Já é rotina. De vez em quando, destapa-se um político que, a bem do
gabarito, falsificou o currículo. Esta semana, o destapado foi um Feliciano
Barreiras Duarte, pelos vistos o novíssimo secretário-geral do PSD. Evito os
detalhes, entretanto divulgados com abundância, e noto apenas que, em lugar de
inventar uma licenciatura, o prof. dr. Feliciano optou por inventar um emprego
numa universidade californiana, a de Berkeley. Ah, Berkeley… Também andei por
lá – durante dez minutos, perdido após escolher a saída errada para o aeroporto
de São Francisco. Ao que consta, o prof. dr. arq.

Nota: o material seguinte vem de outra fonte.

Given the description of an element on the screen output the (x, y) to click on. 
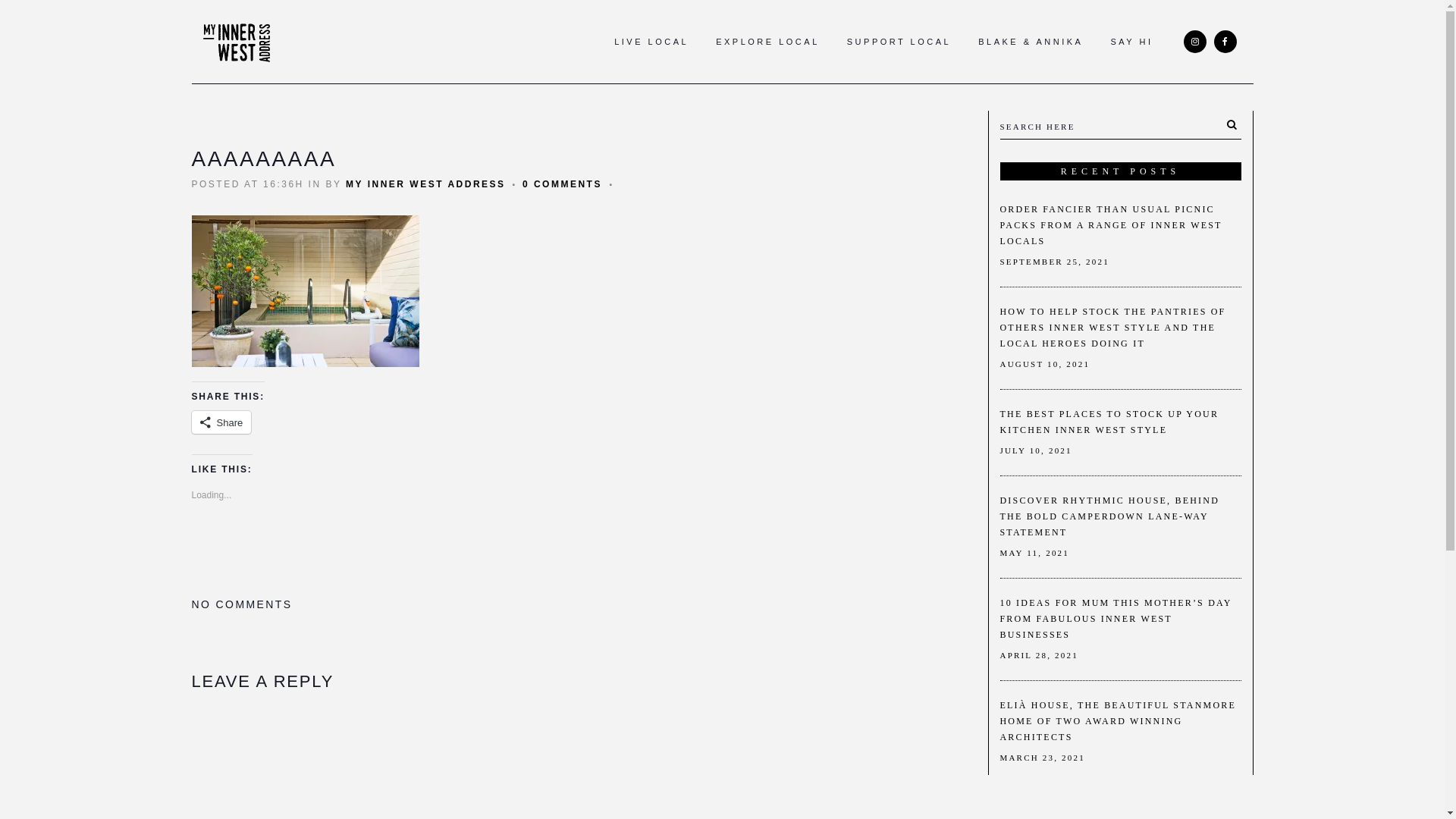
EXPLORE LOCAL Element type: text (767, 41)
THE BEST PLACES TO STOCK UP YOUR KITCHEN INNER WEST STYLE Element type: text (1108, 421)
SAY HI Element type: text (1131, 41)
LIVE LOCAL Element type: text (651, 41)
SUPPORT LOCAL Element type: text (898, 41)
0 COMMENTS Element type: text (562, 183)
MY INNER WEST ADDRESS Element type: text (425, 183)
Share Element type: text (221, 422)
BLAKE & ANNIKA Element type: text (1030, 41)
Like or Reblog Element type: hover (581, 546)
Given the description of an element on the screen output the (x, y) to click on. 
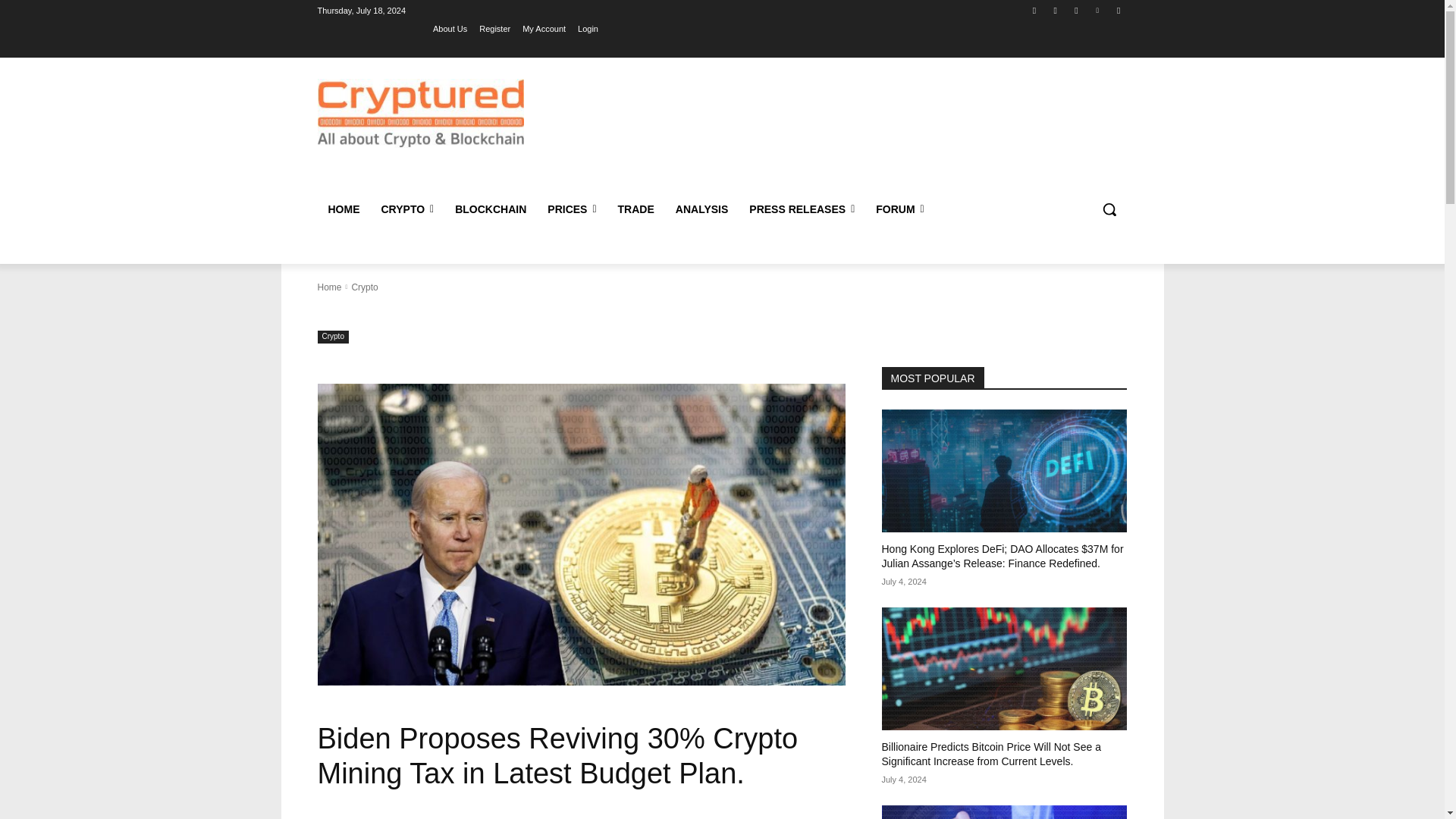
HOME (343, 208)
Login (588, 28)
About Us (449, 28)
Instagram (1055, 9)
PRICES (572, 208)
Register (495, 28)
Twitter (1075, 9)
Youtube (1117, 9)
Facebook (1034, 9)
BLOCKCHAIN (490, 208)
Advertisement (846, 128)
View all posts in Crypto (363, 286)
Vimeo (1097, 9)
My Account (544, 28)
CRYPTO (406, 208)
Given the description of an element on the screen output the (x, y) to click on. 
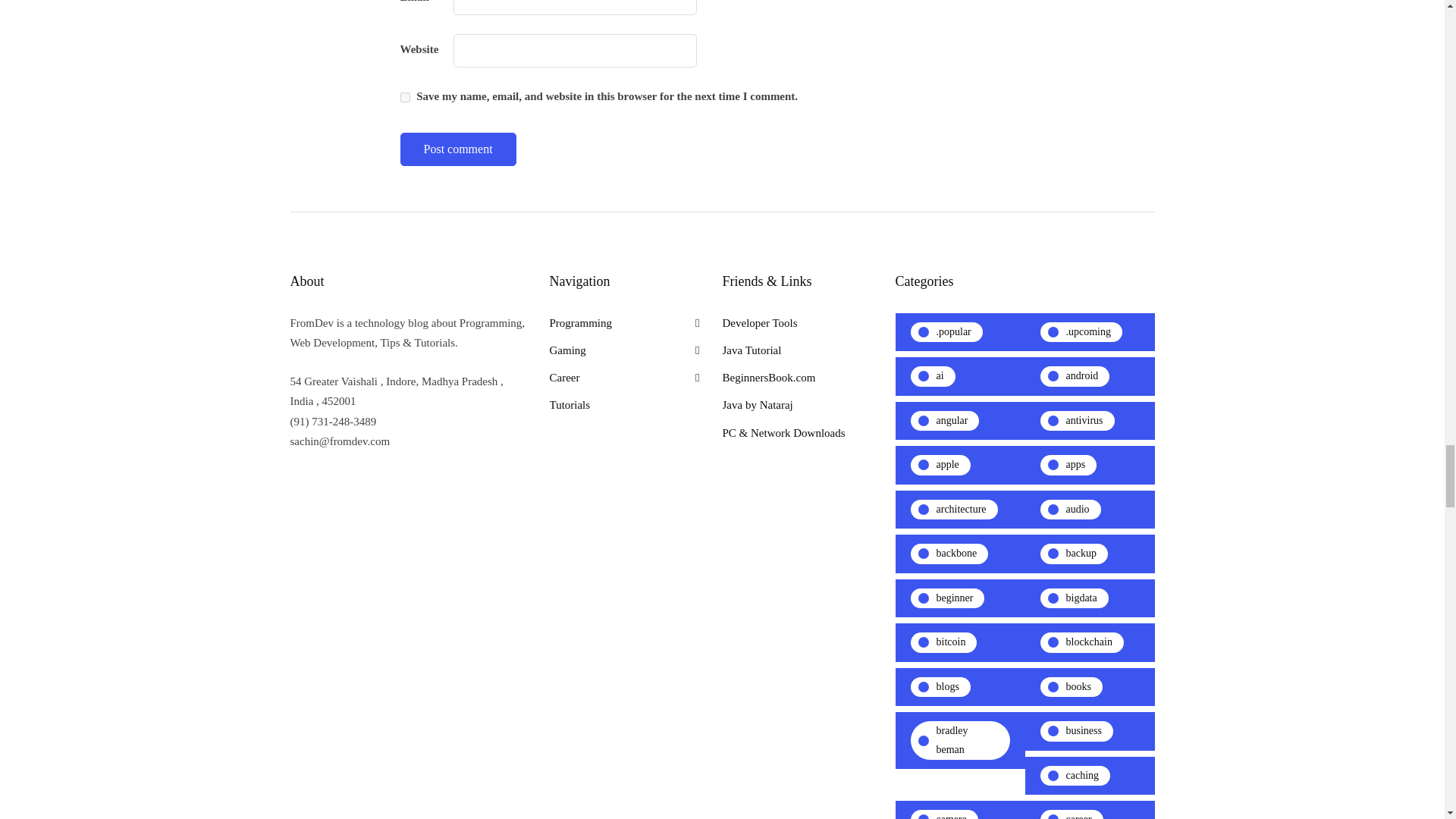
Post comment (458, 149)
yes (405, 97)
Given the description of an element on the screen output the (x, y) to click on. 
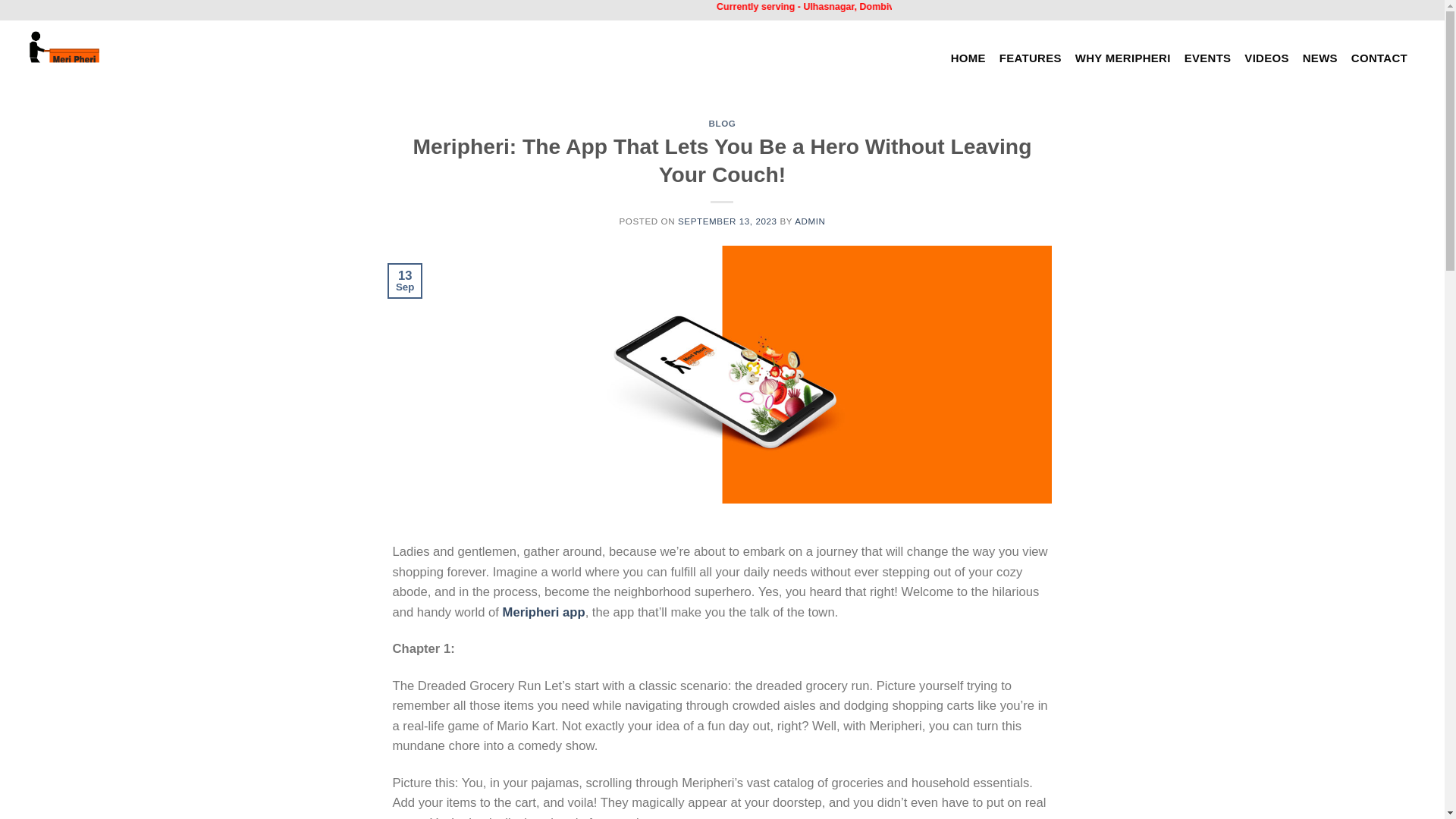
ADMIN (809, 221)
CONTACT (1379, 58)
NEWS (1320, 58)
WHY MERIPHERI (1122, 58)
HOME (967, 58)
VIDEOS (1266, 58)
BLOG (722, 122)
SEPTEMBER 13, 2023 (727, 221)
FEATURES (1029, 58)
Meripheri app (543, 612)
EVENTS (1208, 58)
Given the description of an element on the screen output the (x, y) to click on. 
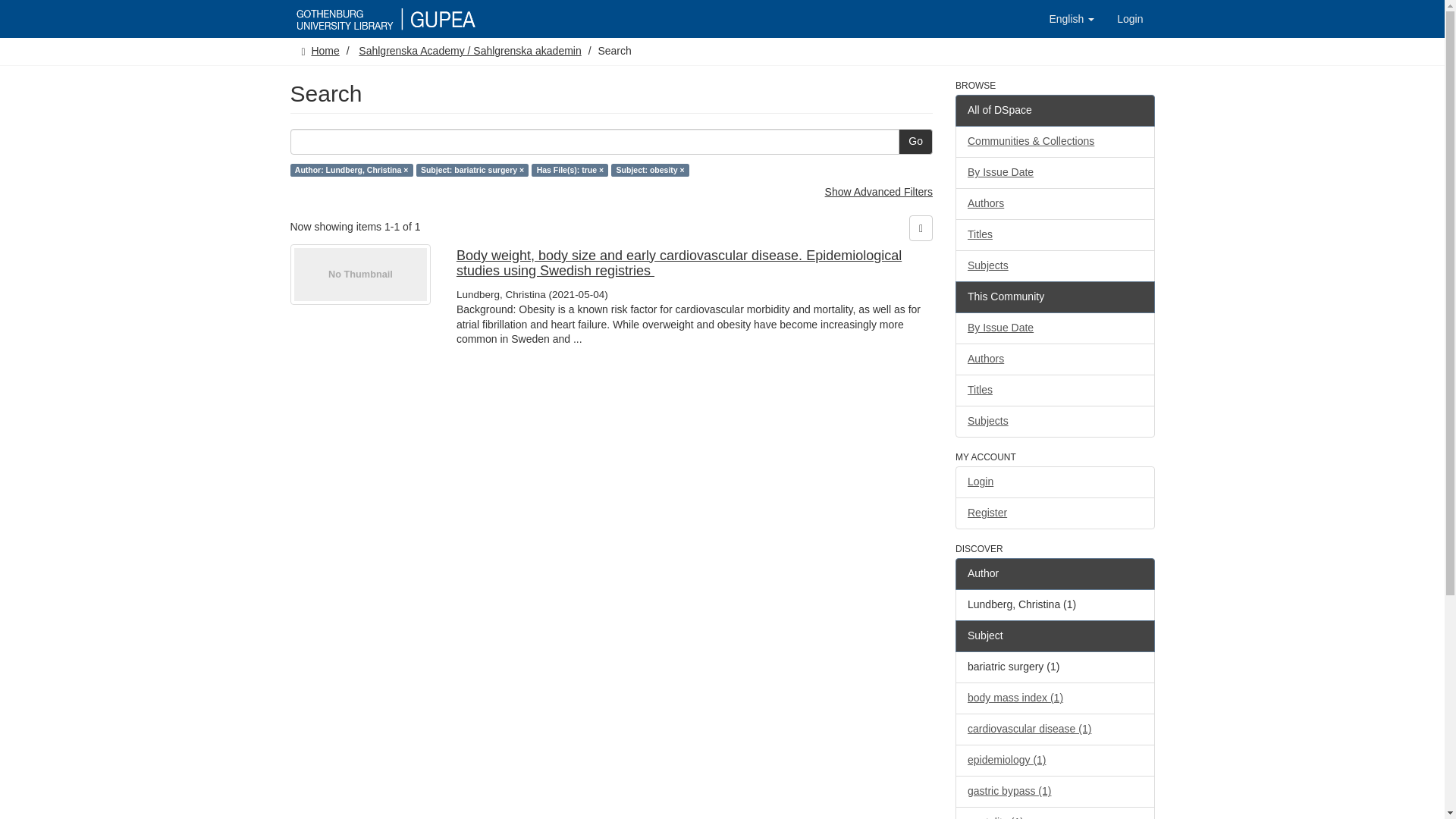
Login (1129, 18)
English  (1070, 18)
Show Advanced Filters (879, 191)
Go (915, 141)
Home (325, 50)
Given the description of an element on the screen output the (x, y) to click on. 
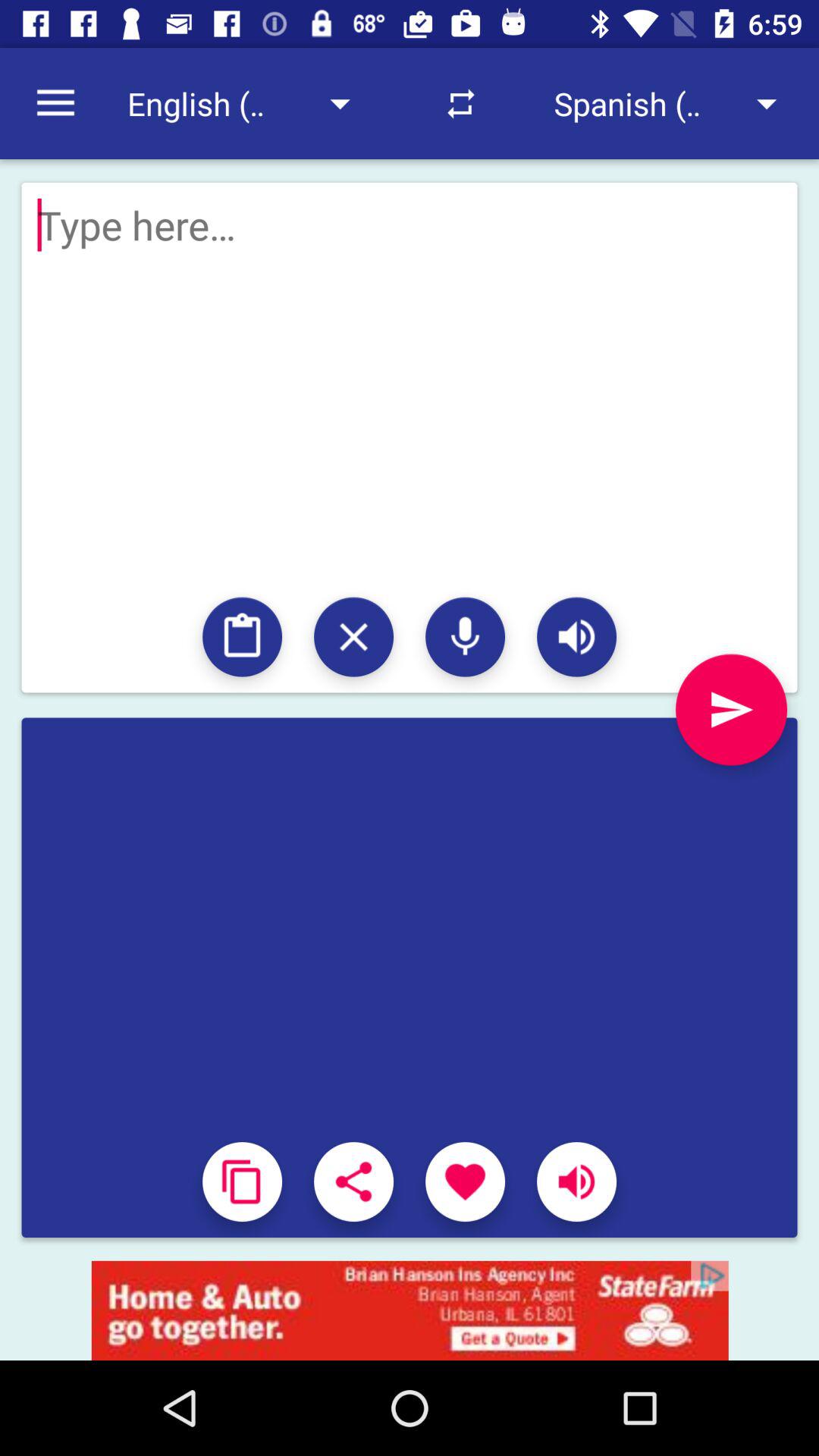
for share option (353, 1181)
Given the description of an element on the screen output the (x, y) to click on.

Feliciano nem isso: as suas
conexões à instituição especializada em censurar oradores pró-Trump são
meramente platónicas, o bastante para definir um carácter e, em Portugal, uma
carreira.
Repleta de maluquices (“…tem 21 livros publicados, prefaciou vários
trabalhos de investigação, foi conferencista e moderador em 164 conferencias,
seminários e afins, publicou cerca de 750 artigos e cronicas em jornais e
revistas, e tem variadas intervenções no plano profissional, extraprofissional,
publica, política e de outras tipologias”), dadaísmo (“…a elaboração deste
relatório, com os fins e objectivos anteriormente referidos, pretende-se que
seja consabido, o relacionamento entre a primeira e a segunda parte do mesmo,
com a evidência principal, que de entre a multiplicidade do currículo do seu
autor, poderá sobressair e outrossim destacar, o fio condutor de que…”) e
desafios à língua (ver acima), a “Conclusão” da tese de mestrado do prof. dr.
arq. juiz Feliciano, avaliada com 18 valores pela ex-ministra dos incêndios, é um regalo.
A moral da história é que, com frequência, um percurso académico simulado
não produz resultados muito diferentes dos percursos académicos autênticos.
Sobretudo no vago universo das “humanidades”, onde a distância da trafulhice à
pertinência é subtil, não há escassez de vultos incapazes de amanhar uma
redacção da “primária”. Curiosamente, essas limitações não suscitam engulhos
até ao momento em que o vulto saltita para a política, por acaso das raras
áreas do saber que não carece de saber nenhum. Quem a sabe toda é o bastonário
da Ordem dos Médicos, que há tempos, por vergonha, pediu alternativas ao
tratamento por “dr.”. O homem tem a mania e tem razão.